#### TASK DETAILS:
Search term "Open": work out how many lines of the data below contain it, and answer with that number alone.

#### SUPPLIED MATERIAL:
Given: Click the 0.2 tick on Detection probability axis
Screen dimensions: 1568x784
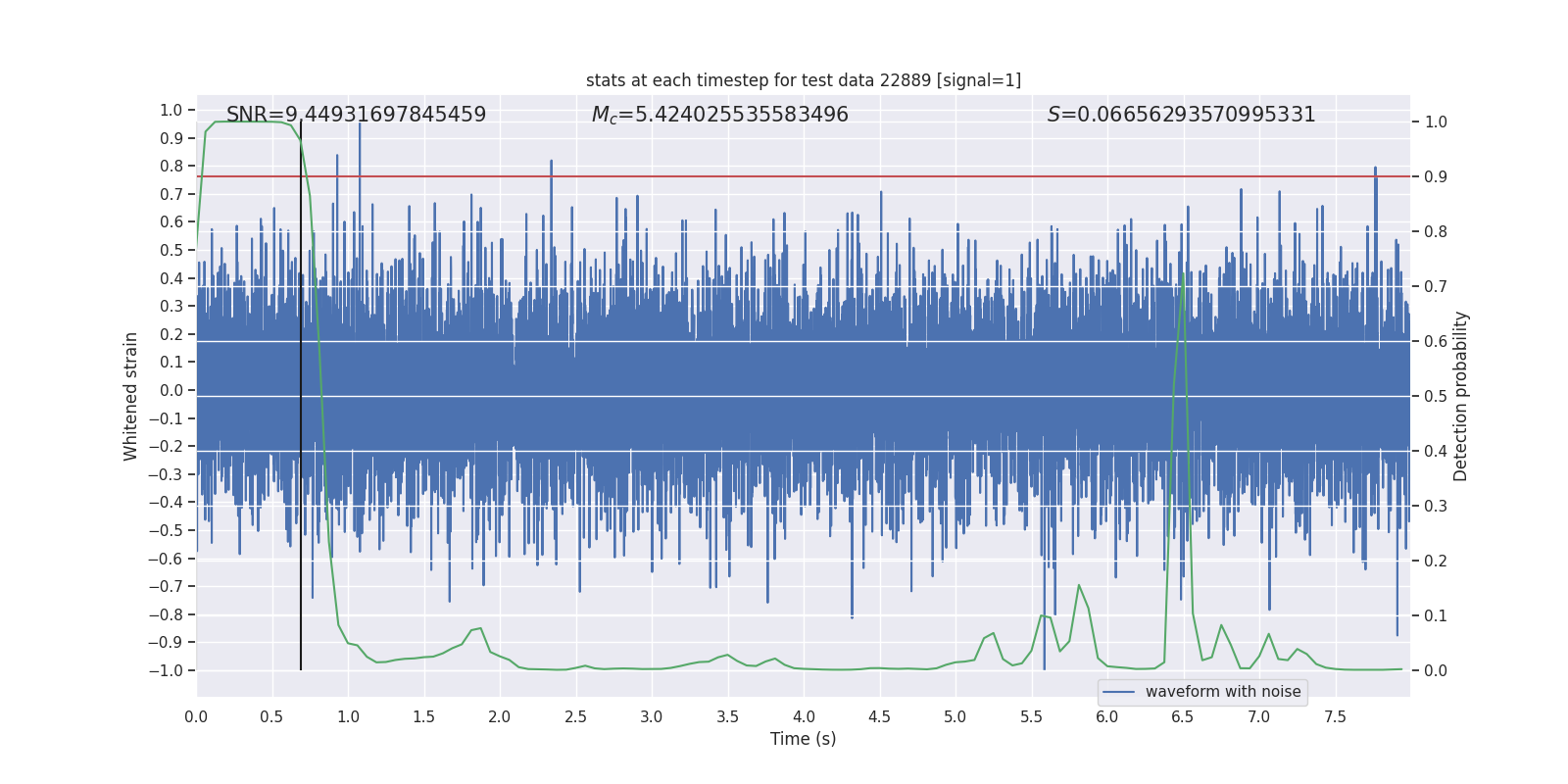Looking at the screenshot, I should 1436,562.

---

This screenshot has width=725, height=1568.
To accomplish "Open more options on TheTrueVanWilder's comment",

* * *

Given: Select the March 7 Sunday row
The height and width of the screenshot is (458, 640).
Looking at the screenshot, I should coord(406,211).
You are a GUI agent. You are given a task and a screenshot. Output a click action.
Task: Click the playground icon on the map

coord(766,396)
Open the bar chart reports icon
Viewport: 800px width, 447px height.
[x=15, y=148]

#### PROBLEM SOLUTION:
2